▶ **Problem to work on**: The blog post about the weekly creative project says the first entry didn't turn out as first intended. In one to three sentences, explain why.
# Passage start
Welcome to my 2012’s Project 365 – One creative thing a week.
Creation. This entry is the first of weekly submissions this year wherein I imagine into being one thing from a myriad of mediums. It will be written words, short stories, poems, and simply random thoughts. It will be illustrative, sketches, digital creations, and paintings. It will be things I’ve never done before, crocheting, songwriting, and puppetry. This project will also include video & audio performances, interviews, how-tos, and testimonials.
That said, let me dive on in. I want to begin with that I had other ideas on how this first submission would turn out. However, I procrastinated. Then today I learned a friend of a friend was killed in a car accident. I didn’t know her very well, in fact, I had met her only once, captured in the photo above. Erica was young and from what I understand one of the kindest, sweetest, and most selfless people you could ever hope to meet. This changed my entire train of thought for what I was planning on doing tonight. I instantly became reflective, melancholy, and in the mood to write.
Grief over the loss of a girl a degree away from me is intangibly heartbreaking. Erica was on the fringe of my world, she encapsulates all the people who are just beyond my friendships, they are the ones that periodically and randomly bring intrigue and fresh perspectives into my life. These fringe friends are paths to growth, potential new best friends, and occasionally the fountain where love flourishes. I wish I had known her better, but the randomness of the universe and our own choices push us all into our own future. Be it what they may.
# Passage end
# Available data start
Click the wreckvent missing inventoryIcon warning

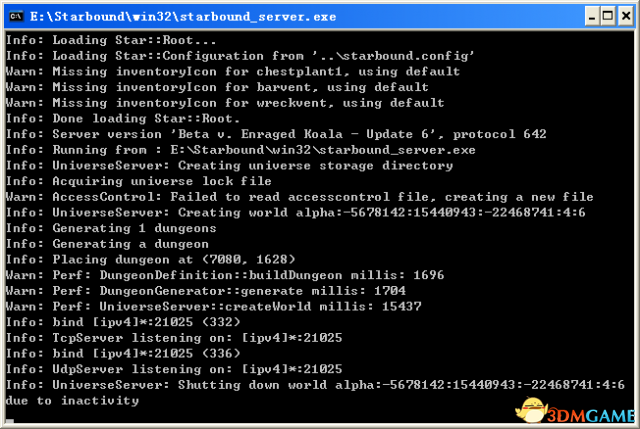(x=225, y=102)
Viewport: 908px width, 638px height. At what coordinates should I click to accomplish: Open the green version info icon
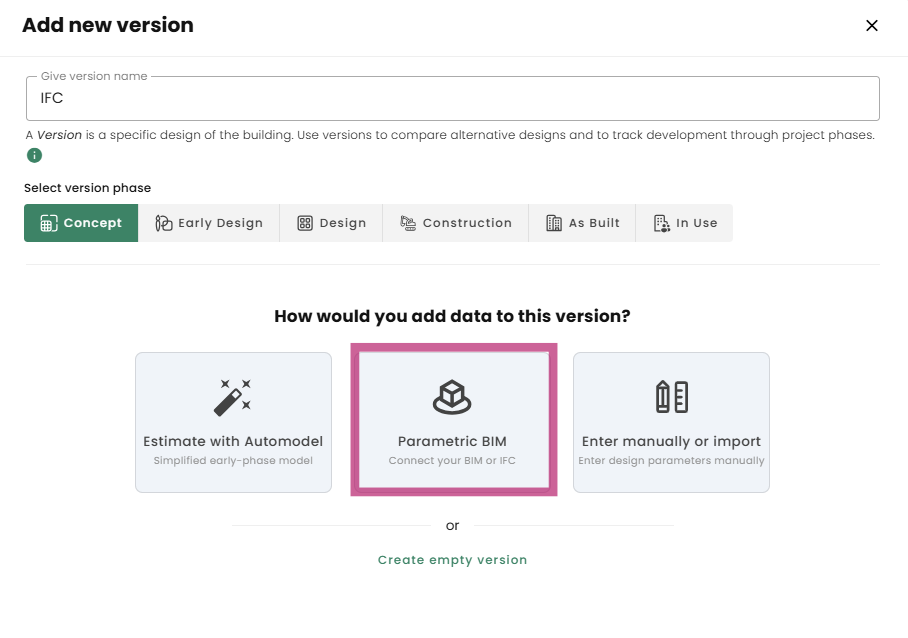pyautogui.click(x=34, y=155)
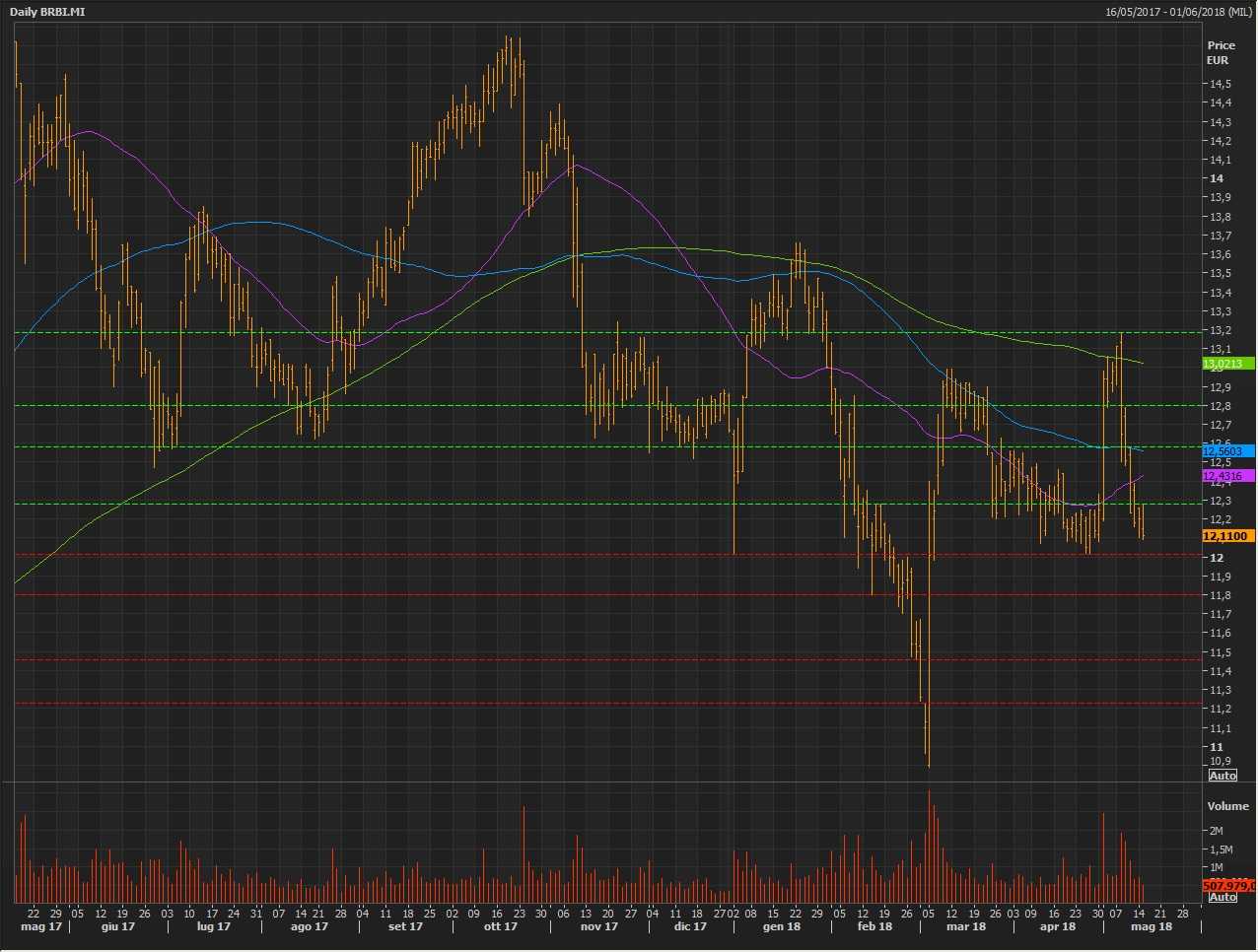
# Available data end
▶ **Output**: The writer had procrastinated, and then that day learned that Erica, a friend of a friend met only once, had been killed in a car accident. The news changed the writer's whole train of thought, bringing on a reflective, melancholy mood and a wish to write.